Some data:
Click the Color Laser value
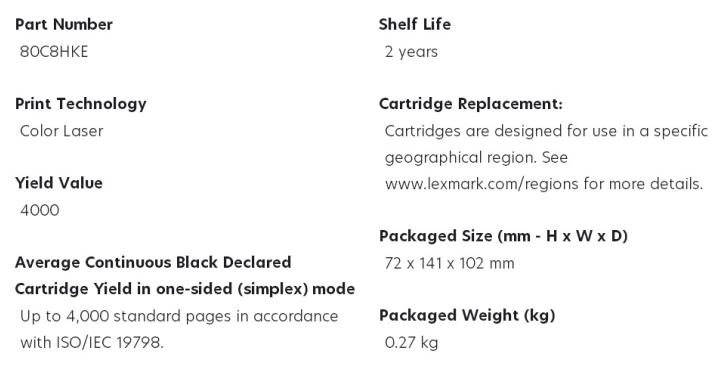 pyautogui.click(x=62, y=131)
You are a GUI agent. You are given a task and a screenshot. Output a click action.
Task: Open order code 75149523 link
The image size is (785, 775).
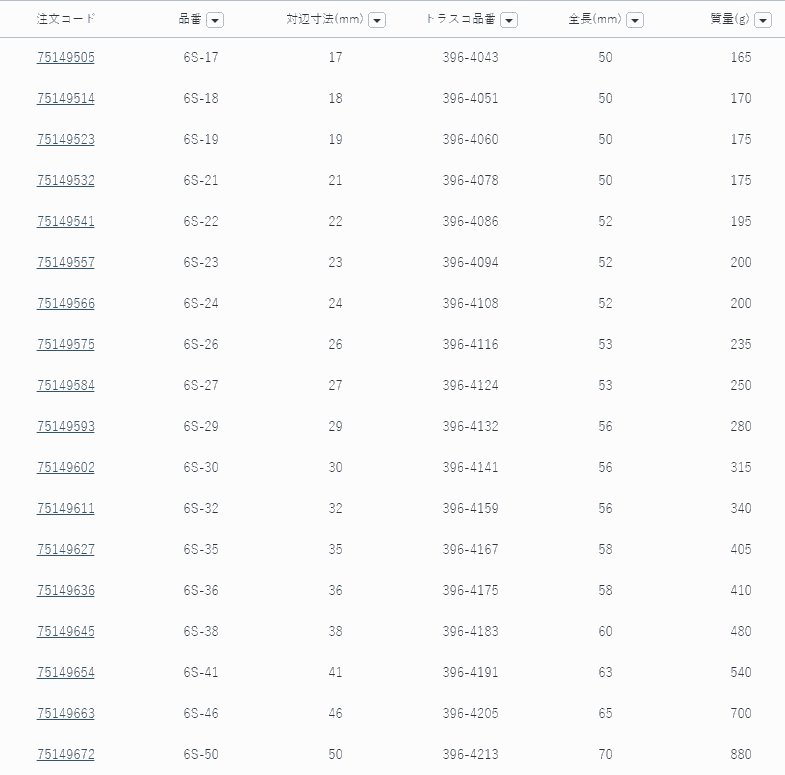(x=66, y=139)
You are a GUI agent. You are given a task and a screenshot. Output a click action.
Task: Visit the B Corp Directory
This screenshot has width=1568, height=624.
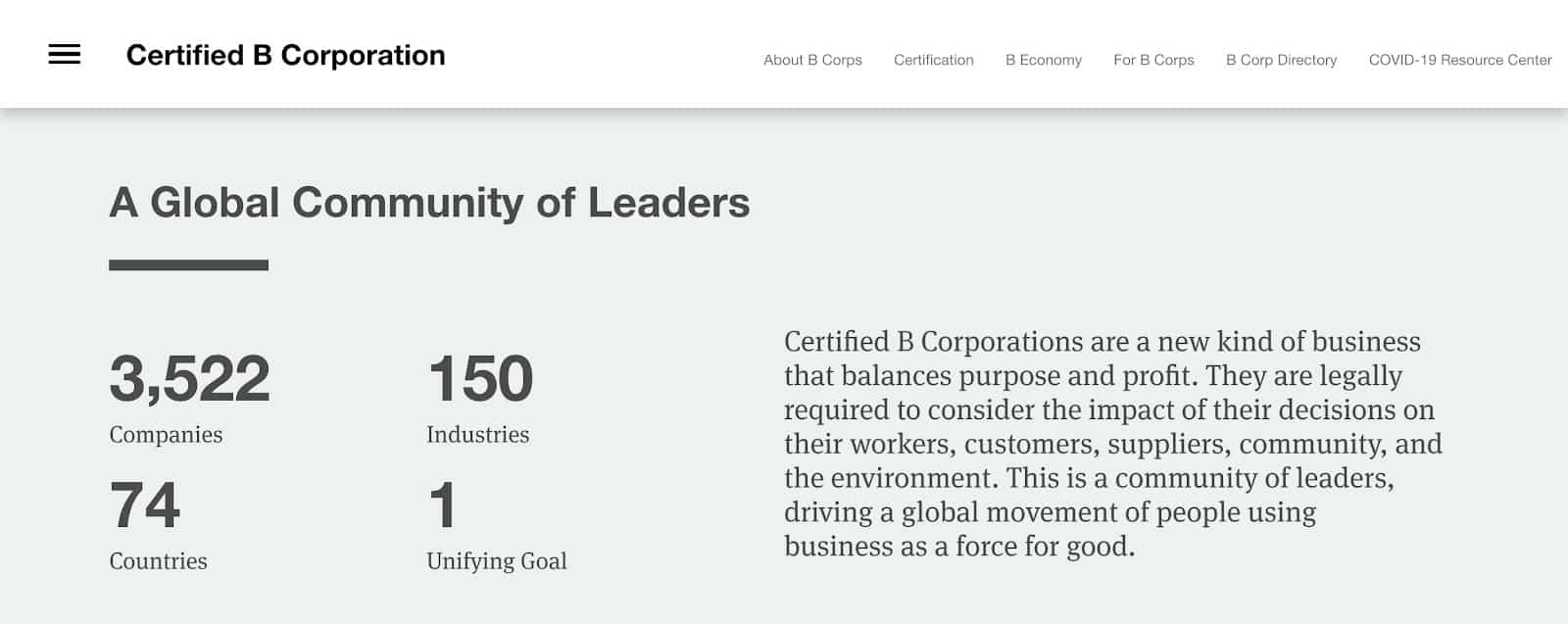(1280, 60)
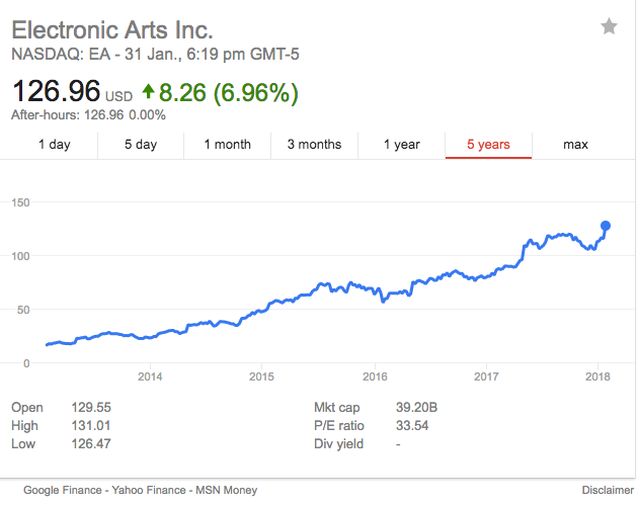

INSTRUCTIONS FOR THE TASK:
Present every line of the data above as a numbered list, omitting any blank lines and excluding the pictures.

RESPONSE:
1. Click the Color Laser value
2.  pyautogui.click(x=62, y=131)
3. You are a GUI agent. You are given a task and a screenshot. Output a click action.
4. Task: Open order code 75149523 link
5. The image size is (785, 775).
6. (x=66, y=139)
7. You are a GUI agent. You are given a task and a screenshot. Output a click action.
8. Task: Visit the B Corp Directory
9. This screenshot has width=1568, height=624.
10. (1280, 60)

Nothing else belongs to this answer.